As guidelines for EPRs are soon to be under discussion and scrutiny by the EU, the EAA is calling for consistency on a national level and wants to improve the general performance of all schemes in Europe.

EPRs are ‘an environmental policy approach in which a producer’s responsibility for a product is extended to the post-consumer stage of the product’s lifecycle’.

Introduced in 1990, EPRs marked a shift away from government and local councils in terms of responsibility for the environmental impact of products throughout their lifespan. Producers were asked to consider the environment not only when developing new products, but also when those products reached the end-of-life phase.

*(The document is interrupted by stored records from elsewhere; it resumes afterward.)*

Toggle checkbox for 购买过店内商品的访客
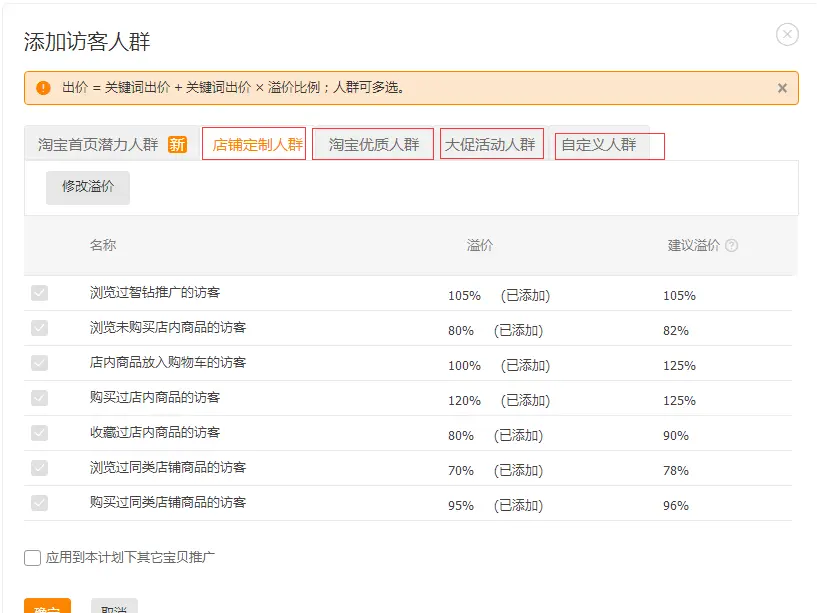The width and height of the screenshot is (817, 613). [39, 398]
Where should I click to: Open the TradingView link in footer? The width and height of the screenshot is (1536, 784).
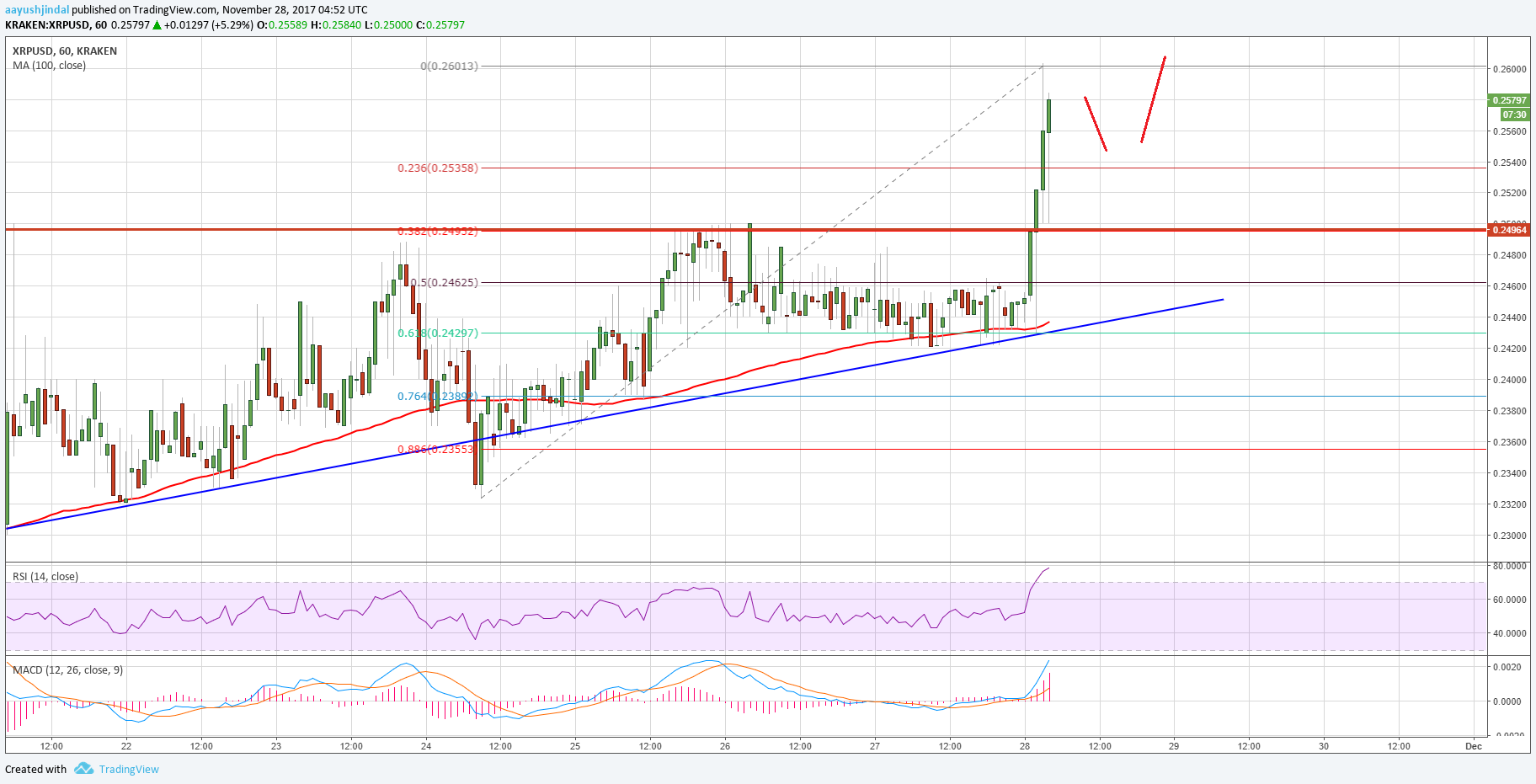[129, 769]
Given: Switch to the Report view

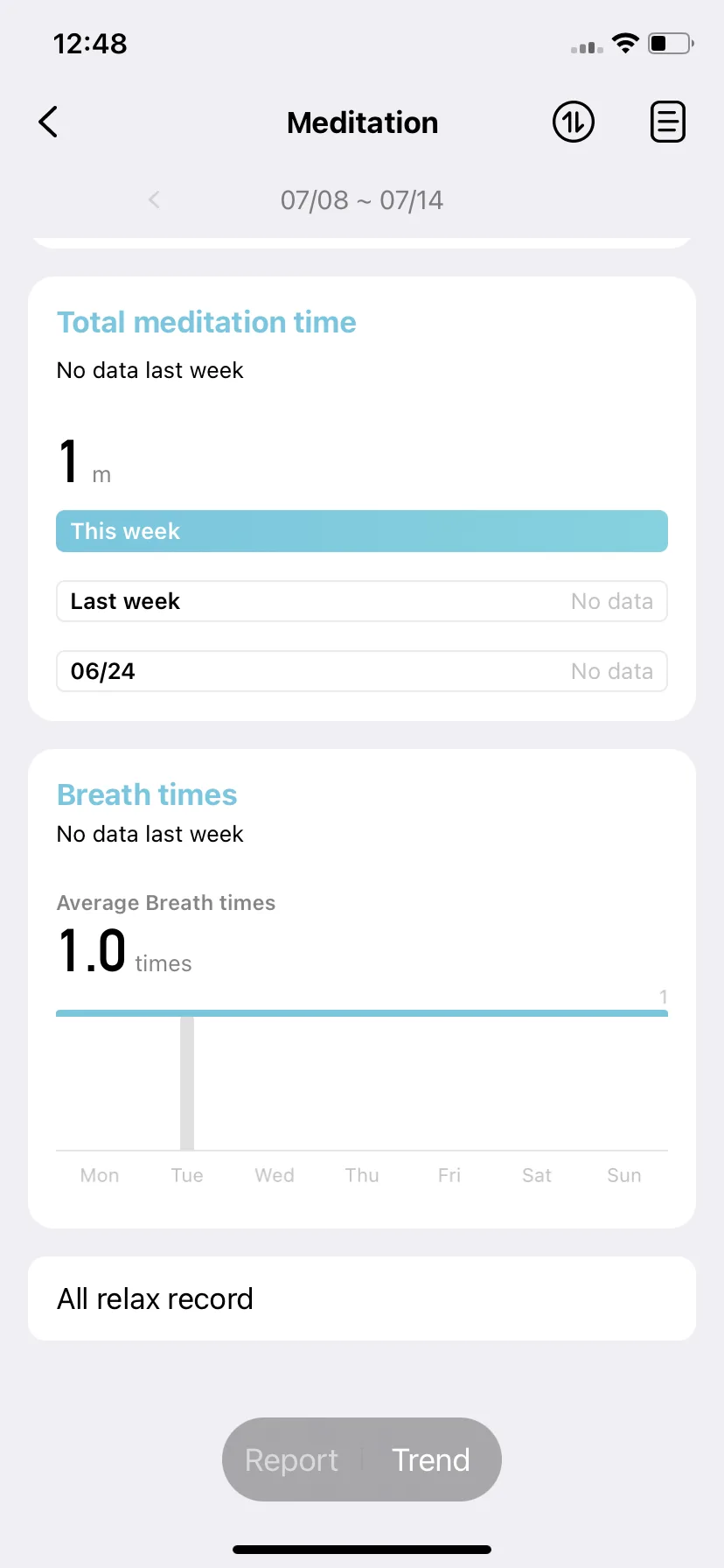Looking at the screenshot, I should tap(291, 1460).
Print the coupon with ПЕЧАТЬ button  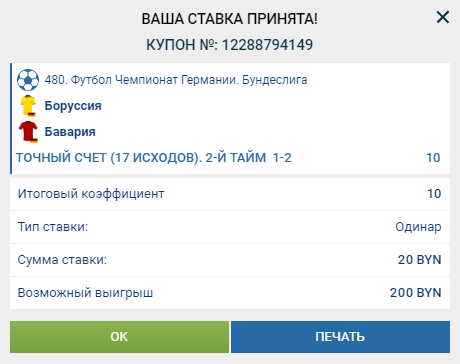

According to the EAA’s packaging board chairman Laurent Musy, the current Packaging Waste Directive has led to a situation where different types of recovery schemes – public, private or mixed systems – have shown strengths and weaknesses in their ability to recover packaging material from different waste holder categories,” he said.

“Efficient collection and sorting systems are essential steps in the fight for higher recycling ambitions. The aluminium industry encourages policy makers and all actors to implement best practices and consistent approaches throughout Europe,” said Musy.

The EAA wants to see wider geographical coverage for the schemes, a universal approach embracing large and small volumes, data accuracy and transparency, out-of-home packaging collections and fair cost allocations that take scrap values into account and avoid cross subsidies.